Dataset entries
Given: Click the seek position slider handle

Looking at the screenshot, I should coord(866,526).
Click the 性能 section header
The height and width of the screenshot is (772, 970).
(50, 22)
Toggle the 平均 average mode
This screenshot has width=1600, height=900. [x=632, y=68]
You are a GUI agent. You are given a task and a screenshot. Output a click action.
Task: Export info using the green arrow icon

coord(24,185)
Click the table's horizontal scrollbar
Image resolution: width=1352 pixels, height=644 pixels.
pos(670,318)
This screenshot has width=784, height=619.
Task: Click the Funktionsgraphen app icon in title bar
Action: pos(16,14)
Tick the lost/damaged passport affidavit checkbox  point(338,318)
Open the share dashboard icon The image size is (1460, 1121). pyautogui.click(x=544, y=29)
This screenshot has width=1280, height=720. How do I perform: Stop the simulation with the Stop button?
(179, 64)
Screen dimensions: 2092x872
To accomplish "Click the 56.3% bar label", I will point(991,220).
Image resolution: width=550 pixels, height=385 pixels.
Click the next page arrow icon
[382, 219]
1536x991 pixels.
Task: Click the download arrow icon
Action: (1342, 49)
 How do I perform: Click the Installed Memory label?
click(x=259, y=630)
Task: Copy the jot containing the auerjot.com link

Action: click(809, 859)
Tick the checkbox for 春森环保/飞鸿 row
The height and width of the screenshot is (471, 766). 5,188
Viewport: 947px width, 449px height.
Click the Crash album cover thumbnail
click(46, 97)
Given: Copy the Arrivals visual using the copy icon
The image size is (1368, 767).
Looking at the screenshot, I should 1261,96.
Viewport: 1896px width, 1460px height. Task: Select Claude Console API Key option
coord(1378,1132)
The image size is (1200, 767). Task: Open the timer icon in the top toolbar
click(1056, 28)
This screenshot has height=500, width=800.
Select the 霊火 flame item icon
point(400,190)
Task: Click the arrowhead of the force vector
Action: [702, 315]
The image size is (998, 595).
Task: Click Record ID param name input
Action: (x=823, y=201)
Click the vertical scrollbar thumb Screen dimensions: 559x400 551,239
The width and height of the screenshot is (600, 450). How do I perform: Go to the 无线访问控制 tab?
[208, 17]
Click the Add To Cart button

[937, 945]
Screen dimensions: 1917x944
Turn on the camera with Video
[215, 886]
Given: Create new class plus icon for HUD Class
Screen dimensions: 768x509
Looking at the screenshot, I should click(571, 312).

Activity: For this exercise, retype each entry from above exactly as it stands.

Response to the exercise:
Given: Click the seek position slider handle

Looking at the screenshot, I should coord(866,526).
Click the 性能 section header
The height and width of the screenshot is (772, 970).
(50, 22)
Toggle the 平均 average mode
This screenshot has width=1600, height=900. [x=632, y=68]
You are a GUI agent. You are given a task and a screenshot. Output a click action.
Task: Export info using the green arrow icon

coord(24,185)
Click the table's horizontal scrollbar
Image resolution: width=1352 pixels, height=644 pixels.
pos(670,318)
This screenshot has width=784, height=619.
Task: Click the Funktionsgraphen app icon in title bar
Action: pos(16,14)
Tick the lost/damaged passport affidavit checkbox  point(338,318)
Open the share dashboard icon The image size is (1460, 1121). pyautogui.click(x=544, y=29)
This screenshot has width=1280, height=720. How do I perform: Stop the simulation with the Stop button?
(179, 64)
Screen dimensions: 2092x872
To accomplish "Click the 56.3% bar label", I will point(991,220).
Image resolution: width=550 pixels, height=385 pixels.
Click the next page arrow icon
[382, 219]
1536x991 pixels.
Task: Click the download arrow icon
Action: (1342, 49)
 How do I perform: Click the Installed Memory label?
click(x=259, y=630)
Task: Copy the jot containing the auerjot.com link

Action: click(809, 859)
Tick the checkbox for 春森环保/飞鸿 row
The height and width of the screenshot is (471, 766). 5,188
Viewport: 947px width, 449px height.
Click the Crash album cover thumbnail
click(46, 97)
Given: Copy the Arrivals visual using the copy icon
The image size is (1368, 767).
Looking at the screenshot, I should 1261,96.
Viewport: 1896px width, 1460px height. Task: Select Claude Console API Key option
coord(1378,1132)
The image size is (1200, 767). Task: Open the timer icon in the top toolbar
click(1056, 28)
This screenshot has height=500, width=800.
Select the 霊火 flame item icon
point(400,190)
Task: Click the arrowhead of the force vector
Action: [702, 315]
The image size is (998, 595).
Task: Click Record ID param name input
Action: (x=823, y=201)
Click the vertical scrollbar thumb Screen dimensions: 559x400 551,239
The width and height of the screenshot is (600, 450). How do I perform: Go to the 无线访问控制 tab?
[208, 17]
Click the Add To Cart button

[937, 945]
Screen dimensions: 1917x944
Turn on the camera with Video
[215, 886]
Given: Create new class plus icon for HUD Class
Screen dimensions: 768x509
Looking at the screenshot, I should click(571, 312).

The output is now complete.